Although this report supports the necessity of distraction and practise with the mask at home, it does not specifically address the sufficiency of those components when used alone for reducing children's preoperative anxiety. These components were presented within the context of a family-based intervention package. Additional research should address which of the other intervention components can be eliminated in an effort to streamline the intervention without detrimental effects. We also note that while most parent and child characteristic and psychological factors, such as child temperament and parent anxiety, were not associated with adherence to the treatment programme, child gender and parental education were two factors that did demonstrate such a relationship. Therefore, it may be prudent to determine whether aspects of these patient characteristic variables impacted adherence. For example, perhaps level of education was a barrier to optimally implementing the intervention and therefore may require modifications to the intervention itself.

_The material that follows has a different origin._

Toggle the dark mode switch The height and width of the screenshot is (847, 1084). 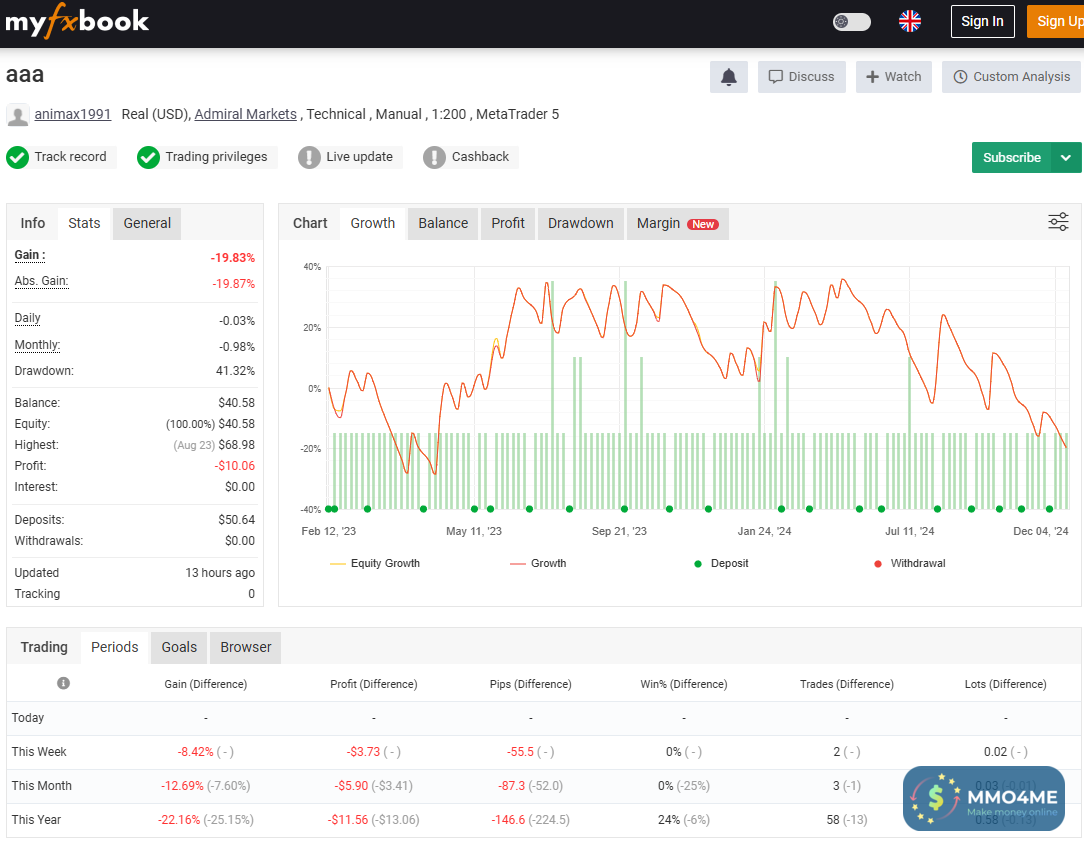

The process of development, testing, and refinement of interventions that decrease children's preoperative anxiety includes multiple stages. Dismantling reports like this one in which necessary components are identified is a valuable step that helps inform the development of streamlined and therefore more easily disseminated interventions. This intervention refinement process is essential for the production of cost-effective interventions for reducing anxiety and anxiety-related post-surgical complications in children undergoing surgery.

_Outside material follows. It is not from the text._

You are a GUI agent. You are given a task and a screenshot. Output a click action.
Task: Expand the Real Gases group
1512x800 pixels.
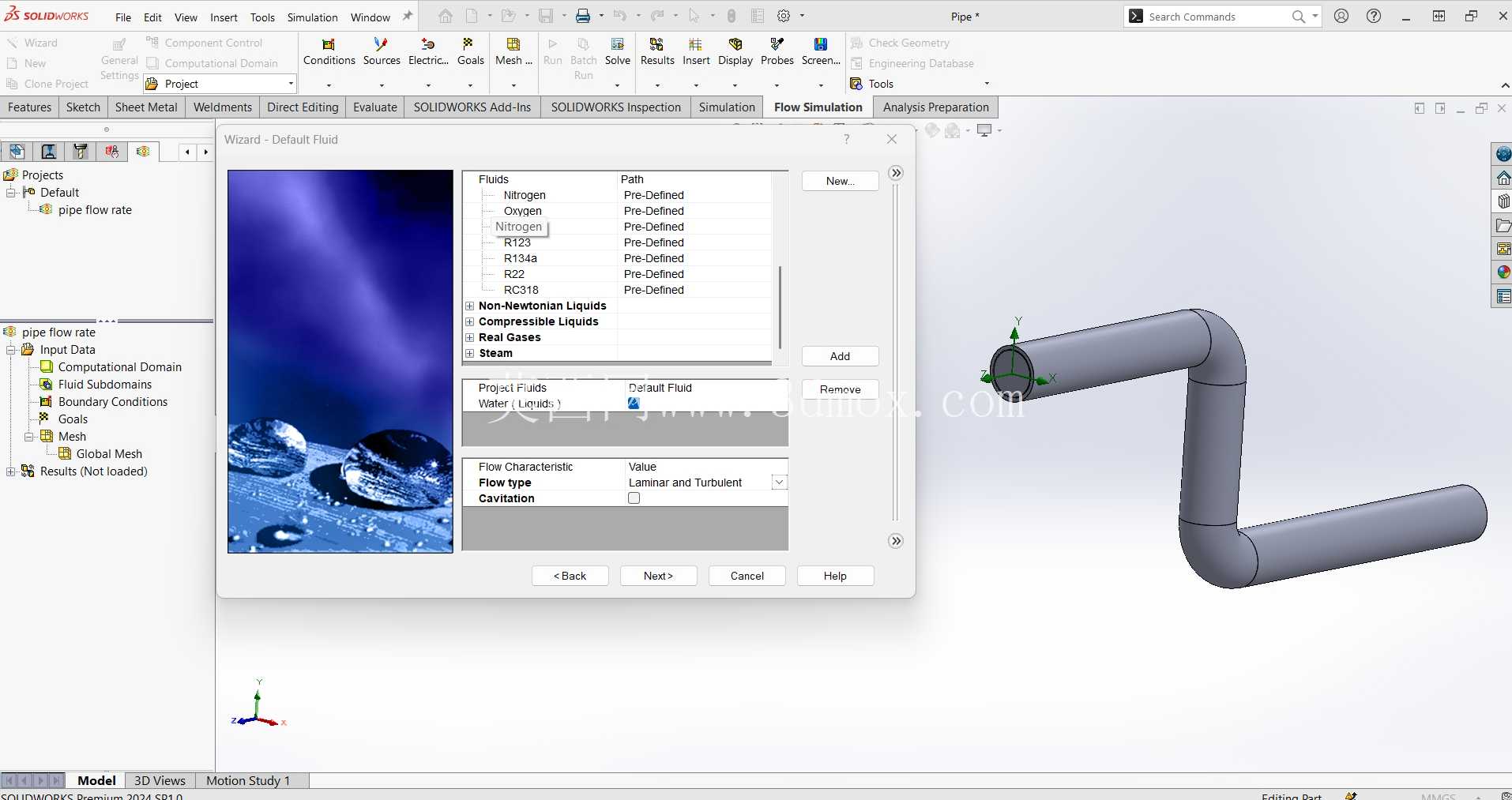[470, 337]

This dismantling analysis is an important step in that process and highlights shaping and exposure (i.e. practise with the anaesthesia mask) and parental use of distraction in the surgical setting as two beneficial components to any preoperative preparation programme that will be designed in the future. When these particular intervention components are implemented, children are not only taken into the OT in a significantly calmer state, their anxiety remains relatively stable throughout the preoperative process. Given the strong relationship between preoperative anxiety and postoperative recovery, effective means of preventing high anxiety in the surgical setting are needed.
This work was supported in part by grant from the National Institutes of Health R01HD37007, Bethesda, MD, USA.